Le celebrazioni del 25 aprile a Ispica hanno innescato una dura polemica politica a causa del mancato omaggio alle lapidi di Antonio Brancati e Giorgio Figura. Secondo quanto denunciato dal Partito Democratico locale, il corteo istituzionale avrebbe saltato le tappe consuete dedicate ai due giovani ispicesi uccisi per mano nazifascista, dirigendosi direttamente verso Piazza Unità d’Italia per la conclusione della cerimonia.
Il segretario cittadino dei dem e consigliere comunale, Gianni Stornello, ha espresso forte sconcerto per quella che ha definito una “versione flash” della ricorrenza. Il corteo, partito come di consueto da Palazzo Bruno, si è sciolto dopo l’esecuzione del “Silenzio” davanti al monumento alla Resistenza, senza effettuare la deviazione prevista per rendere onore alla memoria dei due martiri antifascisti.
“Abbiamo avuto subito l’impressione che l’Amministrazione volesse finire in fretta il corteo”, ha dichiarato Stornello. Il segretario ha spiegato che, a seguito della chiusura ufficiale della cerimonia, le delegazioni del PD, dell’ANPI, di Libera e diversi cittadini hanno deciso di proseguire spontaneamente e senza banda musicale verso le lapidi dei caduti per rendere loro l’omaggio escluso dal programma dell’ente.

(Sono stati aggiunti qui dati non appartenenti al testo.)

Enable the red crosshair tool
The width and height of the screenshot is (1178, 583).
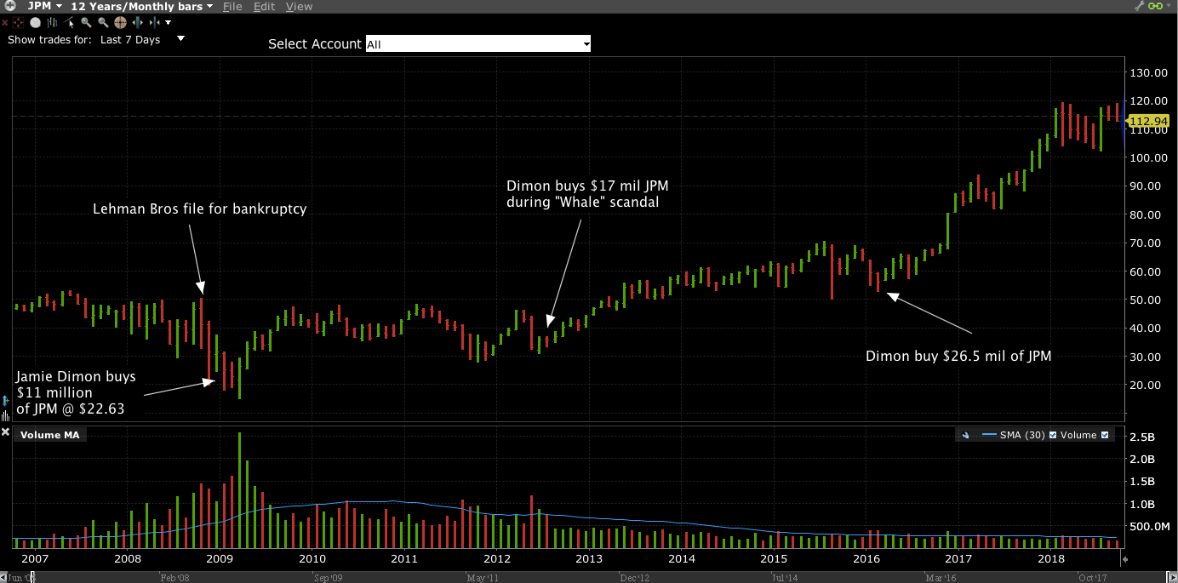(x=17, y=23)
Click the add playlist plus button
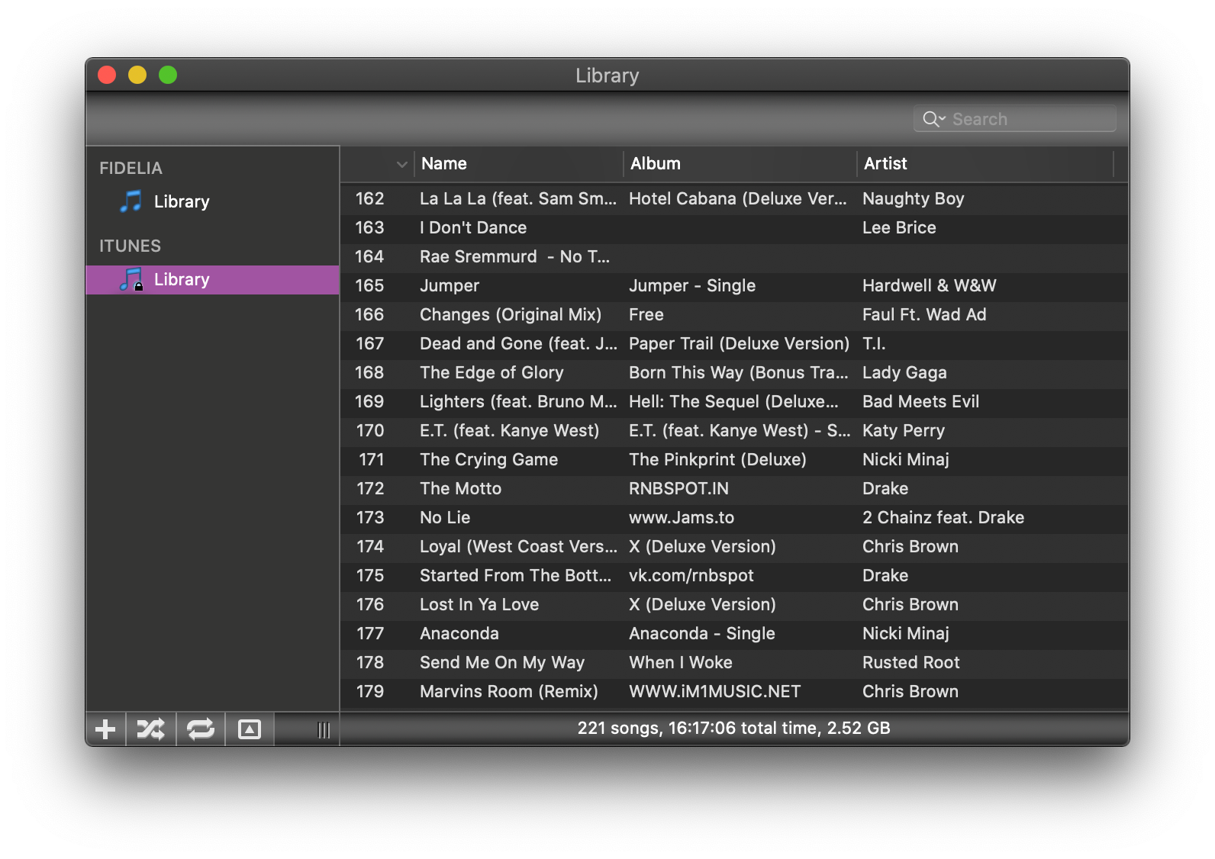The image size is (1215, 859). click(105, 729)
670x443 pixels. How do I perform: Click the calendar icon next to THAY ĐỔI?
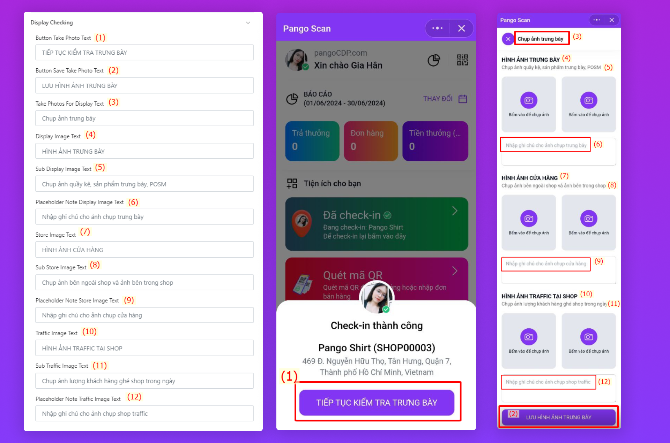[463, 99]
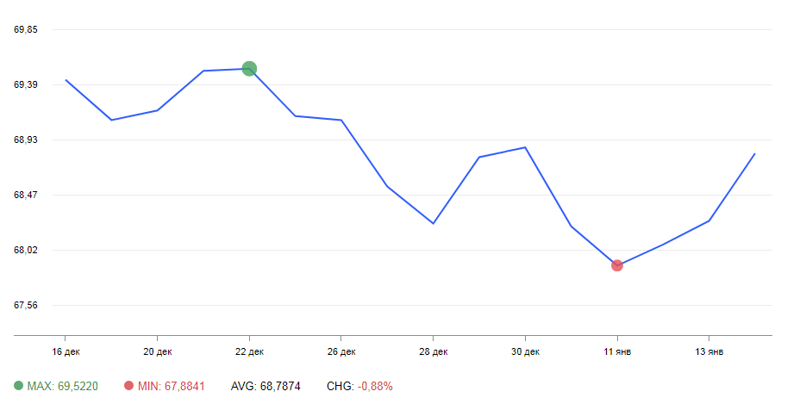The height and width of the screenshot is (410, 787).
Task: Select the 26 дек x-axis label
Action: pyautogui.click(x=341, y=351)
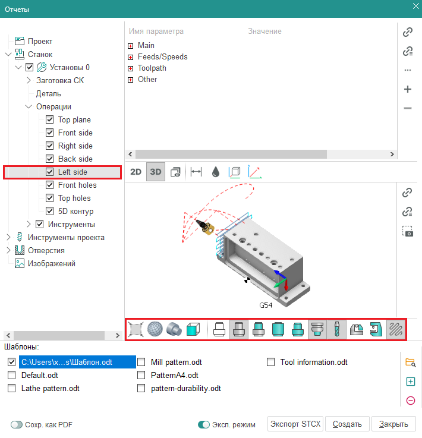Toggle toolpath lines visibility icon
422x438 pixels.
click(x=395, y=329)
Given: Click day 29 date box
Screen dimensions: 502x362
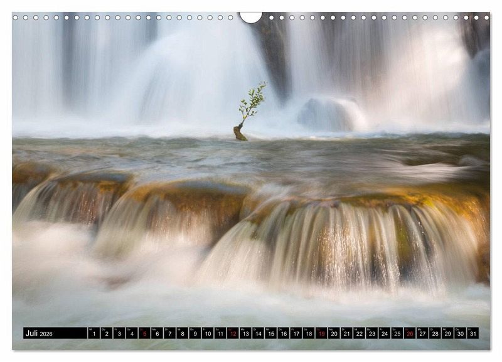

La denuncia si chiude con un attacco diretto all’Amministrazione comunale, definendo l’accaduto un fatto “indegno” e mai verificatosi in precedenza nella storia delle celebrazioni cittadine. Per l’opposizione, il gesto ha rappresentato un oltraggio alla memoria storica di Ispica, evidenziando una divergenza di sensibilità tra i cittadini partecipanti e chi gestisce le cerimonie istituzionali.